▸ **Extracted entries**:
—————

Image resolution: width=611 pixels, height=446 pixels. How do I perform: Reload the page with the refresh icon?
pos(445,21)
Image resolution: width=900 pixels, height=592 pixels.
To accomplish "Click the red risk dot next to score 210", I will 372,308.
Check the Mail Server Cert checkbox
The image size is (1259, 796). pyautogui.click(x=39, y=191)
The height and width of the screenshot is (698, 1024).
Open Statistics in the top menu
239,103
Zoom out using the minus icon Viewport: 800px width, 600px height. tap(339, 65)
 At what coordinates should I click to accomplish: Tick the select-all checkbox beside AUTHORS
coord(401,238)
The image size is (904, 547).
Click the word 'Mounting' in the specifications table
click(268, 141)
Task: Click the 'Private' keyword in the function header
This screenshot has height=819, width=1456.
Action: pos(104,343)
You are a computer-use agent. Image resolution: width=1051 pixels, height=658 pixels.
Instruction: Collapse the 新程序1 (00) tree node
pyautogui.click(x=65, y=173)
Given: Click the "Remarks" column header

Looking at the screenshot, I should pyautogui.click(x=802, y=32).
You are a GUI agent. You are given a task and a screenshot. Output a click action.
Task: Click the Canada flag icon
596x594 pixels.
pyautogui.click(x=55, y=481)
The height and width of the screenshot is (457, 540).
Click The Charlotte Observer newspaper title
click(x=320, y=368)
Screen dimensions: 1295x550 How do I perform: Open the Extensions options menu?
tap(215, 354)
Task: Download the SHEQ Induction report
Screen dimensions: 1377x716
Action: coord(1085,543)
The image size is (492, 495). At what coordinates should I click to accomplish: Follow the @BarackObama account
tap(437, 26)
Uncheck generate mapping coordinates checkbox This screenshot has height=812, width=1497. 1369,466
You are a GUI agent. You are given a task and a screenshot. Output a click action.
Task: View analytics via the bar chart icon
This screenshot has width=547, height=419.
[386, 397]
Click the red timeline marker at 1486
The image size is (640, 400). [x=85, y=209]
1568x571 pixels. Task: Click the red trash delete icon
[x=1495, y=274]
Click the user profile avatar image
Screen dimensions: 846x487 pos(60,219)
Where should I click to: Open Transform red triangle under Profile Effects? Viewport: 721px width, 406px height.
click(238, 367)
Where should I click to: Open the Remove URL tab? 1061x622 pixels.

—————

Would you please repeat, exactly as written, the lines from the one containing "The image size is (492, 495)." through the end of the listing above, including both, and only those?

▸ **Answer to this problem**:
The image size is (492, 495). At what coordinates should I click to accomplish: Follow the @BarackObama account
tap(437, 26)
Uncheck generate mapping coordinates checkbox This screenshot has height=812, width=1497. 1369,466
You are a GUI agent. You are given a task and a screenshot. Output a click action.
Task: View analytics via the bar chart icon
This screenshot has width=547, height=419.
[386, 397]
Click the red timeline marker at 1486
The image size is (640, 400). [x=85, y=209]
1568x571 pixels. Task: Click the red trash delete icon
[x=1495, y=274]
Click the user profile avatar image
Screen dimensions: 846x487 pos(60,219)
Where should I click to: Open Transform red triangle under Profile Effects? Viewport: 721px width, 406px height.
click(238, 367)
Where should I click to: Open the Remove URL tab? 1061x622 pixels.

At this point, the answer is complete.